* **AVAILABLE DATA**:
=-=-=-=-=

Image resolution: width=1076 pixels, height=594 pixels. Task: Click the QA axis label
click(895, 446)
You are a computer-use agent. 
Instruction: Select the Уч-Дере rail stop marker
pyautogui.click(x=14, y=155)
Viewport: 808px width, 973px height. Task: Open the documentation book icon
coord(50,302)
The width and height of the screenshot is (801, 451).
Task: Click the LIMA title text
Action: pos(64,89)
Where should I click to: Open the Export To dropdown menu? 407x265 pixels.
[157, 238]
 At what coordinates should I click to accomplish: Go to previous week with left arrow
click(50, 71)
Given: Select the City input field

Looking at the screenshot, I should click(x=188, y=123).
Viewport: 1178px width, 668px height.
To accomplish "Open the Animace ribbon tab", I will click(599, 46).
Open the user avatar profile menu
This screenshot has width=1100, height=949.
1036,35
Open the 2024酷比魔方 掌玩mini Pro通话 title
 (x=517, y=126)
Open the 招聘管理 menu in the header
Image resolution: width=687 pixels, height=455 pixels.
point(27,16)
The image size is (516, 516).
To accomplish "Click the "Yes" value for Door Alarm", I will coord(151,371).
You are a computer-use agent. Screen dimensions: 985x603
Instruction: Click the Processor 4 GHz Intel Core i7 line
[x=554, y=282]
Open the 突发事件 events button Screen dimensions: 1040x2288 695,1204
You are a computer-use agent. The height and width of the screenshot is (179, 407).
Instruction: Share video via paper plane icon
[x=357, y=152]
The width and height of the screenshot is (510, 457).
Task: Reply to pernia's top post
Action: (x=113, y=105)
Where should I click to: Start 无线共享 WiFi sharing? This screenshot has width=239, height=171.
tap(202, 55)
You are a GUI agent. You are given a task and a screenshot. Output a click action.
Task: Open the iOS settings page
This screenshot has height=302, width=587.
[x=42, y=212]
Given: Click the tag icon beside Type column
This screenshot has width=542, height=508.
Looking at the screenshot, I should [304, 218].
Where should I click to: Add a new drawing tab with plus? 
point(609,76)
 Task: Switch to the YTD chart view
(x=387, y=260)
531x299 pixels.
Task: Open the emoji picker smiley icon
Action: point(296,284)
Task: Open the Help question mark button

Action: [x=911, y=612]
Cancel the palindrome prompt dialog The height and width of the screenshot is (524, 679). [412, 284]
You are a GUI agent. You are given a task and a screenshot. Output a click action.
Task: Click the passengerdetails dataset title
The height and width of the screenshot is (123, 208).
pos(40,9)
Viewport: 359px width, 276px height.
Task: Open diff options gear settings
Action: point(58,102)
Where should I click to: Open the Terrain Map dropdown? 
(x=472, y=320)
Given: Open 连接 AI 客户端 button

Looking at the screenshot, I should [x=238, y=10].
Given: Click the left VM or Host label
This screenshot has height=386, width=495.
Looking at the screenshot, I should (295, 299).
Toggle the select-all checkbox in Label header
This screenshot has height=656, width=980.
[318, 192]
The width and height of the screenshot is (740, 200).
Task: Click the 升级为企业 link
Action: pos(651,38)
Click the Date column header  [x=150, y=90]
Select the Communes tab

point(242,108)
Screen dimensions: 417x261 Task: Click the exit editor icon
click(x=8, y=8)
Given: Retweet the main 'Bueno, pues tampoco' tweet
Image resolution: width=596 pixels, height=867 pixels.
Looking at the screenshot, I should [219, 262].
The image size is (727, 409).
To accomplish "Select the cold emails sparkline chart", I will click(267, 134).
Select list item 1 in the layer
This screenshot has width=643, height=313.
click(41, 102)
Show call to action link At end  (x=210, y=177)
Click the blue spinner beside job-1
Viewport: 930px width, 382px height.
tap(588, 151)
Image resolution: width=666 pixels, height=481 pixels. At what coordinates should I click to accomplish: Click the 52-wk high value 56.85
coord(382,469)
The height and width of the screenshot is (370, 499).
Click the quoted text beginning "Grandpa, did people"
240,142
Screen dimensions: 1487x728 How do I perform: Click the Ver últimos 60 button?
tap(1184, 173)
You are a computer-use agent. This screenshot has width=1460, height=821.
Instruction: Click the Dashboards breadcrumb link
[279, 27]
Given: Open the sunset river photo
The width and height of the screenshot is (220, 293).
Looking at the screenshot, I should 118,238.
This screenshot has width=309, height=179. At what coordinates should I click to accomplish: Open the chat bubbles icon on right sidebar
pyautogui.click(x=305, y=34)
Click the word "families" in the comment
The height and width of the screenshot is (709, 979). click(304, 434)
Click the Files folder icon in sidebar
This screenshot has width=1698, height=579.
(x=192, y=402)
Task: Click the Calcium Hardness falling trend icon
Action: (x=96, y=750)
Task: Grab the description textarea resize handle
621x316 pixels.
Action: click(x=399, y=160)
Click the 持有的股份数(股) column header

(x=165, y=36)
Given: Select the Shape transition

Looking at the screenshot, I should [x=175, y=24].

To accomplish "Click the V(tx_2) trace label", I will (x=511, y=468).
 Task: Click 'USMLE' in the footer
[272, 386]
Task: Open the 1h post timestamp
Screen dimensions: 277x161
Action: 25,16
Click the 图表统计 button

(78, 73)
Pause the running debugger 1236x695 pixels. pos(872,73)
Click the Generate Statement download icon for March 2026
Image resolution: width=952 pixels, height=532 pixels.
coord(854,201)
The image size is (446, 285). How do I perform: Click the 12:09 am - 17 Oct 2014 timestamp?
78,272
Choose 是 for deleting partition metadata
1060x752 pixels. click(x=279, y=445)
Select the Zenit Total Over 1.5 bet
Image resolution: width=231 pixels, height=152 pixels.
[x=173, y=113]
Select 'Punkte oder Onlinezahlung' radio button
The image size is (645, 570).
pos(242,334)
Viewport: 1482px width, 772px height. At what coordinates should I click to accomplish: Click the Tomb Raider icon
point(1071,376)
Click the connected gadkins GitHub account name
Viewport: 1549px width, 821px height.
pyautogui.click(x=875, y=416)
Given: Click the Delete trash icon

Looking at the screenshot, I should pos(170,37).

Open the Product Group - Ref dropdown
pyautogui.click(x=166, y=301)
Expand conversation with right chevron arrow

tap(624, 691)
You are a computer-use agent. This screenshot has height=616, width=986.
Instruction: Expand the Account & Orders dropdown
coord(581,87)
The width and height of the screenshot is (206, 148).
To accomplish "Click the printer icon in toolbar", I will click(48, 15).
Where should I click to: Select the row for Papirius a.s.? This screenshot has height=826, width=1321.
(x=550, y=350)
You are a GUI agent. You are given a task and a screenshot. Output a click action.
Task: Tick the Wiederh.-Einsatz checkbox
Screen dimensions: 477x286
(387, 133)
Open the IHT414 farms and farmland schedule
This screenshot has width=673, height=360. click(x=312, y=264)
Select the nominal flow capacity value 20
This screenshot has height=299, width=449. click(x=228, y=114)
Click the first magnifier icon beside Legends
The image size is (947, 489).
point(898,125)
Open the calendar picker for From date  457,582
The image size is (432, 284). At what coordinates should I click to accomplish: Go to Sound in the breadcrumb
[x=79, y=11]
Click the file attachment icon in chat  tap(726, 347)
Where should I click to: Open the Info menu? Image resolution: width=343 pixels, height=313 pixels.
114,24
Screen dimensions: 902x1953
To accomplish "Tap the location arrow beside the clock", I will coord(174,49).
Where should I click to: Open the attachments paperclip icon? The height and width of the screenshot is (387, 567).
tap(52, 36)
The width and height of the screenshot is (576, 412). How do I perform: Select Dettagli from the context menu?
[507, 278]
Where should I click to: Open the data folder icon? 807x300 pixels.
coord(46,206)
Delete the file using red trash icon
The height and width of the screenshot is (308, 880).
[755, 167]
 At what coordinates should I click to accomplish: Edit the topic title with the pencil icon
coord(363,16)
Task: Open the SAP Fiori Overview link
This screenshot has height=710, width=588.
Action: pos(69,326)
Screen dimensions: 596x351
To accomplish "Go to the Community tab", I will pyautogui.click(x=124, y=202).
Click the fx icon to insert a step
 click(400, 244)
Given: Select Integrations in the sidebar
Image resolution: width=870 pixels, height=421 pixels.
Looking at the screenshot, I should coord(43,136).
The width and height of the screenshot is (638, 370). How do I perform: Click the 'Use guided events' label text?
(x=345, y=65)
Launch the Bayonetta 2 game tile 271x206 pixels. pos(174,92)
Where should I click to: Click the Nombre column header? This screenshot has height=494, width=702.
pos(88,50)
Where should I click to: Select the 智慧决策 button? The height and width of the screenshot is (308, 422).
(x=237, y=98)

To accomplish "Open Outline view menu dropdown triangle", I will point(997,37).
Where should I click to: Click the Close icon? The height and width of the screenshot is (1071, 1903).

=-=-=-=-=

Once the line containing "Viewport: 1178px width, 668px height." has been set down, nothing more is wanted; set down each line of the listing above up to it exactly, starting with the first.

Image resolution: width=1076 pixels, height=594 pixels. Task: Click the QA axis label
click(895, 446)
You are a computer-use agent. 
Instruction: Select the Уч-Дере rail stop marker
pyautogui.click(x=14, y=155)
Viewport: 808px width, 973px height. Task: Open the documentation book icon
coord(50,302)
The width and height of the screenshot is (801, 451).
Task: Click the LIMA title text
Action: pos(64,89)
Where should I click to: Open the Export To dropdown menu? 407x265 pixels.
[157, 238]
 At what coordinates should I click to accomplish: Go to previous week with left arrow
click(50, 71)
Given: Select the City input field

Looking at the screenshot, I should click(x=188, y=123).
Viewport: 1178px width, 668px height.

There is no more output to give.